Another thing which can be expressed in many different ways is information. For example, the two statements ``the quantum computer is very interesting'' and ``l'ordinateur quantique est tres interessant'' have something in common, although they share no words. The thing they have in common is their information content. Essentially the same information could be expressed in many other ways, for example by substituting numbers for letters in a scheme such as a -> 97, b -> 98, c -> 99 and so on, in which case the english version of the above statement becomes 116 104 101 32 113 117 97 110 116 117 109... . It is very significant that information can be expressed in different ways without losing its essential nature, since this leads to the possibility of the automatic manipulation of information: a machine need only be able to manipulate quite simple things like integers in order to do surprisingly powerful information processing, from document preparation to differential calculus, even to translating between human languages.
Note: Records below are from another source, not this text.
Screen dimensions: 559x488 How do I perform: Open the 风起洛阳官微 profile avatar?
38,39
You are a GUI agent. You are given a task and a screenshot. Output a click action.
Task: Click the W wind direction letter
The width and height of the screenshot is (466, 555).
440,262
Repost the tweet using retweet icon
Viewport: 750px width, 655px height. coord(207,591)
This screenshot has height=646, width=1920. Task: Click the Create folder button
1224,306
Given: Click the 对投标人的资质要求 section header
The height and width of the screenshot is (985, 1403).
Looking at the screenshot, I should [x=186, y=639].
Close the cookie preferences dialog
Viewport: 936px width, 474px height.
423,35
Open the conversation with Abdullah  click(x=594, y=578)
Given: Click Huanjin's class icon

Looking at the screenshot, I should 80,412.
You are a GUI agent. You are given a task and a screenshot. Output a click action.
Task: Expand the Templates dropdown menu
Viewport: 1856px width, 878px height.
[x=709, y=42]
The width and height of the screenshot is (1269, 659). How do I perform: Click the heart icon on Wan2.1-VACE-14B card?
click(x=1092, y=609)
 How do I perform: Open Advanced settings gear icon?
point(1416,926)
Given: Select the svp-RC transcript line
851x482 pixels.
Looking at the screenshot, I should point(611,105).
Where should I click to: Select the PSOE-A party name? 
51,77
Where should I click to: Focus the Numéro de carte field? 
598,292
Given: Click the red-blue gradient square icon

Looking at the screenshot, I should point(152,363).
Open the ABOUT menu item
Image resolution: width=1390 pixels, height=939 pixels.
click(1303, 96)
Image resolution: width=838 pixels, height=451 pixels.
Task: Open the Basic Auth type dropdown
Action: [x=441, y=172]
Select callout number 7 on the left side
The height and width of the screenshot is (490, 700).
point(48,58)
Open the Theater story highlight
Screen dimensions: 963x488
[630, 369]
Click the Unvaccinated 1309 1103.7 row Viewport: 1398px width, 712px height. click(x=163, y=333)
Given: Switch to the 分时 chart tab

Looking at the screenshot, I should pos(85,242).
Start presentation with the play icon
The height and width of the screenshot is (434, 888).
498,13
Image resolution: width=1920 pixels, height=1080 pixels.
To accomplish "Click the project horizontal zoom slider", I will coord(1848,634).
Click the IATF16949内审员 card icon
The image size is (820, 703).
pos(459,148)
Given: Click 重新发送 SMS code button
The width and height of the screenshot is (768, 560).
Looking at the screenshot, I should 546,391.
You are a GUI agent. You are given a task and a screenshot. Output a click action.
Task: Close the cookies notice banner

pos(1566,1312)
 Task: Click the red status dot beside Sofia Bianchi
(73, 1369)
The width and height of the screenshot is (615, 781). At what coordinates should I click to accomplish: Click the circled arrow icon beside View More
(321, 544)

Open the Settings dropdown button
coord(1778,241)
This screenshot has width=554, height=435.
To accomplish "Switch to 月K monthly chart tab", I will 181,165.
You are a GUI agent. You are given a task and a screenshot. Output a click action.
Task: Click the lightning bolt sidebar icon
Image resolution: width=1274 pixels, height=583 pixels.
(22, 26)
We are familiar with this now, because of the ubiquitous computer, but even fifty years ago such a widespread significance of automated information processing was not forseen.

Quantum Computing vs. Turing Machines

SEP on Quantum Computing:
Although the original Church-Turing thesis involved the abstract mathematical notion of computability, physicists as well as computer scientists often interpret it as saying something about the scope and limitations of physical computing machines. For example, Wolfram (1985) claims that any physical system can be simulated (to any degree of approximation) by a universal Turing machine, and that complexity bounds on Turing machine simulations have physical significance. For example, if the computation of the minimum energy of some system of n particles requires at least an exponentially increasing number of steps in n, then the actual relaxation of this system to its minimum energy state will also take an exponential time. Aharonov (1998) strengthens this thesis (in the context of showing its putative incompatibility with quantum mechanics) when she says that a probabilistic Turing machine can simulate any reasonable physical device at polynomial cost. Further examples for this thesis can be found in Copeland (1996).

AND:
Theoretical as it may seem, the question "what is quantum in quantum computing?" has an enormous practical consequence. One of the embarrassments of quantum computing is the fact that, so far, only one algorithm has been discovered, namely Shor's, for which a quantum computer is significantly faster than any known classical one. It is almost certain that one of the reasons for this scarcity of quantum algorithms is related to the lack of our understanding of what makes a quantum computer quantum (see also Preskill 1998 and Shor 2004). As an ultimate answer to this question one would like to have something similar to Bell's (1964) famous theorem, i.e., a succinct crispy statement of the fundamental difference between quantum and classical systems, encapsulated in the non-commutative character of observables. Quantum computers, unfortunately, do not seem to allow such simple characterization. Observables—in the quantum circuit model there are only two, the preparation of the initial state and the observation of the final state, in the same basis, and of the same variable, at the end of the computation—are not as important here as in Bell's case since any measurement commutes with itself. The non-commutativity in quantum computing lies much deeper, and it is still unclear how to cash it into useful currency. Quantum computing skeptics (Levin 2003) happily capitalize on this puzzle: If no one knows why quantum computers are superior to classical ones, how can we be sure that they are, indeed, superior?